Georgia oilseed farmers hope a new-generation cooperative for
oilseeds will help them bring money and jobs into rural Georgia.
The co-op is now in the early stages of development.



The co-op will market oilseed (canola, soybean, cotton and
peanut)
products to grocery or other retail outlets. A meeting for
farmers
interested in the co-op is scheduled May 3 at the Georgia Farm
Bureau building in Macon, Ga.



“This will bring the farmers a greater dollar value and
infuse
jobs and money into Georgia’s rural economy,” said Randy
Hudson, coordinator of the Emerging Crops and Technologies Center
of the University of Georgia College of Agricultural and
Environmental
Sciences.



And the Study Says



A UGA CAES study funded by the governor’s office says such a
facility
could be built and economically supported in Georgia. The
crushing
and refining facility would primarily convert seeds from canola
and soybeans into oils. But it could handle cotton and peanuts,
too.



To get the facility up and running, according to the study, would
cost about $56 million. However, it would add about $172 million
in economic activity to the Georgia economy.
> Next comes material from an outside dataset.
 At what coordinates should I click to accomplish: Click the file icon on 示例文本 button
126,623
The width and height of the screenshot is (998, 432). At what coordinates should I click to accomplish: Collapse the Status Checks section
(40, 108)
Running the facility at full capacity would take about 250,000
acres of oilseed, said George Shumaker, a UGA Extension Service
economist. Besides the 53 jobs it would create directly, about
1,100 jobs would be created indirectly, mostly in rural
Georgia.



Domestic Market
Battle




Most of the canola used in the United States comes from Canada.
This new facility will help Georgia farmers compete for the
domestic
canola market, Hudson said.



Canola oil is the preferred oil for many uses because it doesn’t
change the taste of food, Hudson said. It’s used for home
cooking,
bakeries and salad oils, and some restaurants fry foods with
it.



Forming a farmer-owned canola facility in Georgia would have
little
effect on the price of canola oil for consumers, Shumaker
said.



But farmers will have to come together for such a facility to
work, said Marty McLendon, a Calhoun County farmer who has grown
canola in the past.



Independent Together



“We want to remain individuals, but we have to be
independent
together,” McLendon said. “We have to have a large
number
of growers join forces and get a supply large enough that we can
have a stable supply on the grocery store shelf. That’s the only
way we’re going to survive farming.



“If we can get a plant or processing facility to let the
farmers gain more control in the marketplace,” McLendon
said,
“it’s got very good potential. We’ve got to get a market
established. That’s the main holdback for the expansion of
canola.”



Growing and selling canola won’t turn around the current farm
crisis “by any means,” McLendon said. “We can’t
grow enough to do that. But it would be another tool in the
diversity
of agriculture. (It) gives us something else to work
with.”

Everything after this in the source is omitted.